Postdoctoral Fellow, National Human Genome Research Institute Arizona State University Rockville, Maryland
Abstract: Introductory bioethics students learn that informed consent is a first principle of the field. However, students have arrived in every one of my bioethics courses already thinking about informed consent, arguing that it is necessary for protecting autonomy and respecting individuals - long before reading the Belmont Report.
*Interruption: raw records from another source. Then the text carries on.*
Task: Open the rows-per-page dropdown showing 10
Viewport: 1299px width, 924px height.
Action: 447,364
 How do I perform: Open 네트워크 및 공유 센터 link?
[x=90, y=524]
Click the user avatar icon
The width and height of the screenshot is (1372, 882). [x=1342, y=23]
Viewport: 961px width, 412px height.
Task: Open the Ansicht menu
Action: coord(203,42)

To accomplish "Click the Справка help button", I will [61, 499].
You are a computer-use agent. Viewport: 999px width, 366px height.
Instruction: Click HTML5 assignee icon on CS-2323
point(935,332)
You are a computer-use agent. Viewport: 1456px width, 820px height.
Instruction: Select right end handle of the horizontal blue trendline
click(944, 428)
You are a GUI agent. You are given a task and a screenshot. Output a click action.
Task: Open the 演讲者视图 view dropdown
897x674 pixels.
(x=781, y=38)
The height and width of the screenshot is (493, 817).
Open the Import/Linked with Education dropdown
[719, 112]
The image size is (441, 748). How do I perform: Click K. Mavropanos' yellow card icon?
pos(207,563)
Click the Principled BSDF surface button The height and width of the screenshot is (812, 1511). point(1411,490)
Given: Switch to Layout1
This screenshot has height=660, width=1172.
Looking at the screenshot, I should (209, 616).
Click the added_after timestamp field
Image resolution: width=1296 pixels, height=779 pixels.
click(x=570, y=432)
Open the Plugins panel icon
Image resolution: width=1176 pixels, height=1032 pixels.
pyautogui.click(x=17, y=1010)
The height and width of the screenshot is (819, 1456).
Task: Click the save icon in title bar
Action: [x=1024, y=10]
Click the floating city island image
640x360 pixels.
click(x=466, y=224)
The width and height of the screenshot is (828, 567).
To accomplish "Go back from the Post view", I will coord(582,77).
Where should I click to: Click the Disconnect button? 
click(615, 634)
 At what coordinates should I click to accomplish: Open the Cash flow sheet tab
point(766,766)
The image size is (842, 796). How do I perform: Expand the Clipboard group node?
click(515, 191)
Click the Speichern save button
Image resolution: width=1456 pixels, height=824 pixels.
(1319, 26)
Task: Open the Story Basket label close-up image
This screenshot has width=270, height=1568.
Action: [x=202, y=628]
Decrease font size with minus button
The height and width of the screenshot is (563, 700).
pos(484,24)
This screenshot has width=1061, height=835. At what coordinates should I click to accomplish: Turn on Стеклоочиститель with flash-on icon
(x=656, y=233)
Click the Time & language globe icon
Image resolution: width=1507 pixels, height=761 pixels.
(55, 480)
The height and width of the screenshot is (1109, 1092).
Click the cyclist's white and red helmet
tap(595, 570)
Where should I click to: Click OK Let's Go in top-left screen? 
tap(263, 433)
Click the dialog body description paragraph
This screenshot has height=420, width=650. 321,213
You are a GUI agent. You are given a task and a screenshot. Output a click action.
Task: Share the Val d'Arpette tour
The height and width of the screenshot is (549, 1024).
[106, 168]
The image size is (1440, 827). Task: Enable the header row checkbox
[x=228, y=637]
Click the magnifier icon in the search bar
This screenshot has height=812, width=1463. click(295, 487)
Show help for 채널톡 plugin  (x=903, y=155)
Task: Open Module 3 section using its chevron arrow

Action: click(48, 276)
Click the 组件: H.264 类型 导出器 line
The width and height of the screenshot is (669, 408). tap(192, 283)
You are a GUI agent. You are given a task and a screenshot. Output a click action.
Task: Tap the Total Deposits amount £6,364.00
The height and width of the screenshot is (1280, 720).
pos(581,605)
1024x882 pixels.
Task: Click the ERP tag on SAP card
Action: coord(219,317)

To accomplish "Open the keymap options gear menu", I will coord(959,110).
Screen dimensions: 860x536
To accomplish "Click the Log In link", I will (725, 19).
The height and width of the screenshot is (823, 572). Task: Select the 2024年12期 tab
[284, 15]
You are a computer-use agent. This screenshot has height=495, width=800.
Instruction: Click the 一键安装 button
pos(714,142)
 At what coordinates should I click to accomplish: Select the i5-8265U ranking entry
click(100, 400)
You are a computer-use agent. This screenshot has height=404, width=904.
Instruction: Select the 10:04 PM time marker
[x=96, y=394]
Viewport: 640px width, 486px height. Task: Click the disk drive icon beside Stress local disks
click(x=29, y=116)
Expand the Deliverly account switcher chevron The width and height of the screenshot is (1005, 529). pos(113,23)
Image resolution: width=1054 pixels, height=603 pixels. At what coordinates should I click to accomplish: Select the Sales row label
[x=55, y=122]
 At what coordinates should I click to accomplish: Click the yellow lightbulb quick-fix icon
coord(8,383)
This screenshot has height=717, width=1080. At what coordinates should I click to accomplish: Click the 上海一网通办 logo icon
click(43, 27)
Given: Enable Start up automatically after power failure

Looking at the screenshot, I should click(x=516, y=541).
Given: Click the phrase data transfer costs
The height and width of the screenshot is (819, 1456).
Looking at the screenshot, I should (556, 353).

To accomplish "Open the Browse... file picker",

Students concoct creative ways to insist on the importance of knowledgeable choice and they articulate heterodox framings of its underlying principles. They try to resolve conflicts and advance justice by ensuring that individual decision-makers receive enough of the right kind of information to make autonomous decisions. In other words, they already have sophisticated ways of negotiating between competing value systems via informed consent.
This talk examines informed consent as a civic epistemology: a collectively held cultural logic that shapes not only the conduct of biomedicine, but the everyday ways that Americans structure social relationships. A great deal of existing scholarship on consent interrogates how well it is executed: is choice sufficiently informed? Is an agent adequately capacitated? Is an individual the right chooser? Those questions are effective for evaluating implementation, and invite further inquiry into the norms and functions naturalized through informed consent itself. I examine a series of cases to explicate its mechanics and social function. These cases, spanning tensions within university liability policy during the Covid-19 pandemic to the practice norms of genetic counseling, assume the background centrality of informed consent as an epistemic framework, and examine the ways that power is exerted and responsibility demanded through it.